What to produce: Update the records below by changing each "GUI agent" to "screen assistant", keeping all other text the same.

Material for this task:
-- BEGIN --
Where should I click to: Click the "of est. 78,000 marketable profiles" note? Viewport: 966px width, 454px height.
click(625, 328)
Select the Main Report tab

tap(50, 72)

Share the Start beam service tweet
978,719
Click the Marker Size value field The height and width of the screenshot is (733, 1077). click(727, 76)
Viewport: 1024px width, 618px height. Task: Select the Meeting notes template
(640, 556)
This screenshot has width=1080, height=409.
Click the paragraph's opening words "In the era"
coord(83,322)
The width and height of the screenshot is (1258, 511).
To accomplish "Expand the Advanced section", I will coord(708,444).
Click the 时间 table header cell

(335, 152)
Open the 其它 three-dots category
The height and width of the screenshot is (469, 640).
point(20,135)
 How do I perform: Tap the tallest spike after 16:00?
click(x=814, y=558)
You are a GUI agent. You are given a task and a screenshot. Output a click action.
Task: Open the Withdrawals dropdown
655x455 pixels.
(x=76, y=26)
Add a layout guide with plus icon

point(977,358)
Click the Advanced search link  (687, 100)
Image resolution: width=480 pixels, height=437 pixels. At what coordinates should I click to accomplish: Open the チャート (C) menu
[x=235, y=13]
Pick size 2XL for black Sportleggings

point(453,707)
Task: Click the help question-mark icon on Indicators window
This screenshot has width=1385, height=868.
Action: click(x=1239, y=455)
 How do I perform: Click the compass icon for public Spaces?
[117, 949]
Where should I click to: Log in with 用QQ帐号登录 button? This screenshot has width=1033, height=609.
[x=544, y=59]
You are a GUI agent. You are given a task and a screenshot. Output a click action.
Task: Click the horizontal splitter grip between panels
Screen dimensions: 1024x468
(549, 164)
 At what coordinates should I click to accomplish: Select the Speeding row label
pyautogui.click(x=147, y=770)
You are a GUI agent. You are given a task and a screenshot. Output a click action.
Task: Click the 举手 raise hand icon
-- END --
Answer for the task:
Where should I click to: Click the "of est. 78,000 marketable profiles" note? Viewport: 966px width, 454px height.
click(625, 328)
Select the Main Report tab

tap(50, 72)

Share the Start beam service tweet
978,719
Click the Marker Size value field The height and width of the screenshot is (733, 1077). click(727, 76)
Viewport: 1024px width, 618px height. Task: Select the Meeting notes template
(640, 556)
This screenshot has width=1080, height=409.
Click the paragraph's opening words "In the era"
coord(83,322)
The width and height of the screenshot is (1258, 511).
To accomplish "Expand the Advanced section", I will coord(708,444).
Click the 时间 table header cell

(335, 152)
Open the 其它 three-dots category
The height and width of the screenshot is (469, 640).
point(20,135)
 How do I perform: Tap the tallest spike after 16:00?
click(x=814, y=558)
You are a screen assistant. You are given a task and a screenshot. Output a click action.
Task: Open the Withdrawals dropdown
655x455 pixels.
(x=76, y=26)
Add a layout guide with plus icon

point(977,358)
Click the Advanced search link  (687, 100)
Image resolution: width=480 pixels, height=437 pixels. At what coordinates should I click to accomplish: Open the チャート (C) menu
[x=235, y=13]
Pick size 2XL for black Sportleggings

point(453,707)
Task: Click the help question-mark icon on Indicators window
This screenshot has width=1385, height=868.
Action: click(x=1239, y=455)
 How do I perform: Click the compass icon for public Spaces?
[117, 949]
Where should I click to: Log in with 用QQ帐号登录 button? This screenshot has width=1033, height=609.
[x=544, y=59]
You are a screen assistant. You are given a task and a screenshot. Output a click action.
Task: Click the horizontal splitter grip between panels
Screen dimensions: 1024x468
(549, 164)
 At what coordinates should I click to accomplish: Select the Speeding row label
pyautogui.click(x=147, y=770)
You are a screen assistant. You are given a task and a screenshot. Output a click action.
Task: Click the 举手 raise hand icon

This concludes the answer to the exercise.